One house I recently inspected was nearly perfect. It had some concrete movement, but the foundation was designed for expansive soil. The foundation was undamaged. When I crawled under the engineered floor, I found very wet soil and signs of a lot of water moving through the foundation. The buyers backed out from fear of mold growth. The sellers were unaware that the crawlspace under their floor existed. A presale inspection would have revealed the problem. The sellers, who worked hard to prepare the house for sale, would have corrected the problem and everyone would have been happy.
High-end houses are not immune from gutter and downspout problems. A 10,000+ sq ft house in Greenwood village, I inspected for moisture problems, had one downspout that dumped water next to the foundation. It seems the builder overlooked the extension. Water had migrated through the basement wall. A 10,000+ Sq ft Aspen home I inspected for moisture problems had beautiful, custom made, copper gutters that were installed with no slope. The water simple collected in the gutters until it ran over the sides.
It is common to find exterior walls and foundations damaged by sprinklers. One house I inspected had water stains down the siding from about 10 feet up. It cascaded over a picture window frame and on down to the ground. The foundation under this part of the house had broken and moved about 3 inches. The carpet was water damaged. The window frame and siding were rotted. This condition was created by several years of watering the lawn with an oscillating sprinkler that swept against the house with every cycle.
I often find sprinkler heads that spray too close to the house, or leaking hose bibs that drip thousands of gallons of water next to the foundation. The damage that can be caused by just a small drip of water can be great.
In Colorado, these simple precautions will solve most water intrusion from the outside not associated with roof or exterior wall defects, or ice damming.
Ice damming is a very common problem in the mountains. Snow melts from the warmth of the sun. The water runs down to lower parts of the roof where its colder. The water freezes at the edge of the roof. Icicles may form. The ice is slowly melted and drawn under the shingles where it can wick its way to the highest point of the ceiling inside. The most common cause of water damage from ice damming is no gutters. Heat tape along the edge of the roof may also help. In many cases, the problem is caused by ventilation or insulation problems in the attic or by roof defects. This will probably require the help of an expert.
Inside water problems can be hidden. Plumbing leaks in walls, or roof runoff that finds its way into the interior of walls can be tricky to find. The repairs can be as simple as sealing flashing or as extensive as tearing out walls. These repairs are best left to professionals.

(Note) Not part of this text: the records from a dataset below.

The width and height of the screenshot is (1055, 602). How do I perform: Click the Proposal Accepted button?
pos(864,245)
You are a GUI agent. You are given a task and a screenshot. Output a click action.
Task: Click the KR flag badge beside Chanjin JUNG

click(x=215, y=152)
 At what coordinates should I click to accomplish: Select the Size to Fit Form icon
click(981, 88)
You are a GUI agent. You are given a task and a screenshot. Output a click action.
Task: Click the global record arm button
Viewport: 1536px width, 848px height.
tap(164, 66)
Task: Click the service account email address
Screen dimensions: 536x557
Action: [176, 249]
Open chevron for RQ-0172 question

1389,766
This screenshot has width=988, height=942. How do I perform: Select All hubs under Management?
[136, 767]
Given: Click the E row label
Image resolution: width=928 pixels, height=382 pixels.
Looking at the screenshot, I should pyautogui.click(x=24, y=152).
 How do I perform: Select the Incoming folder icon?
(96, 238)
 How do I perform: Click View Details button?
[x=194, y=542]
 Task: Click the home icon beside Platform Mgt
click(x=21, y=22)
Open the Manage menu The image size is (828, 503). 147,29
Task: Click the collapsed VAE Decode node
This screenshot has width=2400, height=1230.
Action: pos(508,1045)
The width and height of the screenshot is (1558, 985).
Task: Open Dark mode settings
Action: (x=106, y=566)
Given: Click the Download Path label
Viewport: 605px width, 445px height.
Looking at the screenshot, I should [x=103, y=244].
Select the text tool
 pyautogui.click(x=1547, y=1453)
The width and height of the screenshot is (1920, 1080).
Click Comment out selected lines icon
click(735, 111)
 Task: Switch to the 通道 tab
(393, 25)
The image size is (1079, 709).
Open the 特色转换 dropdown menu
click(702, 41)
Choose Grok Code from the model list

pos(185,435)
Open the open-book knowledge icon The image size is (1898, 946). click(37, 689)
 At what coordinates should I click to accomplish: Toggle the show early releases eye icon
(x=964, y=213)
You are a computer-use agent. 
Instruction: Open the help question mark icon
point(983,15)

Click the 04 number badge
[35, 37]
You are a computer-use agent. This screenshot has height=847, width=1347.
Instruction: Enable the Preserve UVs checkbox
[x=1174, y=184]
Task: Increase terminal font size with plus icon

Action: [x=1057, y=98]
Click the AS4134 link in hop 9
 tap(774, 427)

Most inside water problems are easily fixed and should be considered regular maintenance. If you have dripping faucets, leaking drains or loose toilets, fix them immediately. If the shutoffs for sinks and toilets have visible corrosion, replace them before they begin to leak.
Fix all water stains. The evidence of old leaks, that have been repaired and are no longer an issue, make buyers suspicious. Attend to all the details.
Windows, doors, kitchen appliances, heating and cooling systems and other improvements that yield higher energy savings than the cost of financing the improvements are covered by many mortgage programs these days. There are short term sellers programs as well that provide financing for these upgrades until the property sells.
The houses I see with the happiest buyers are neat, clean and bright. Real estate sells in all market, but adjustments must sometimes be made to satisfy the needs of the present market. From my inspector’s perspective, that appears to mean putting in the extra effort to make your property perfect.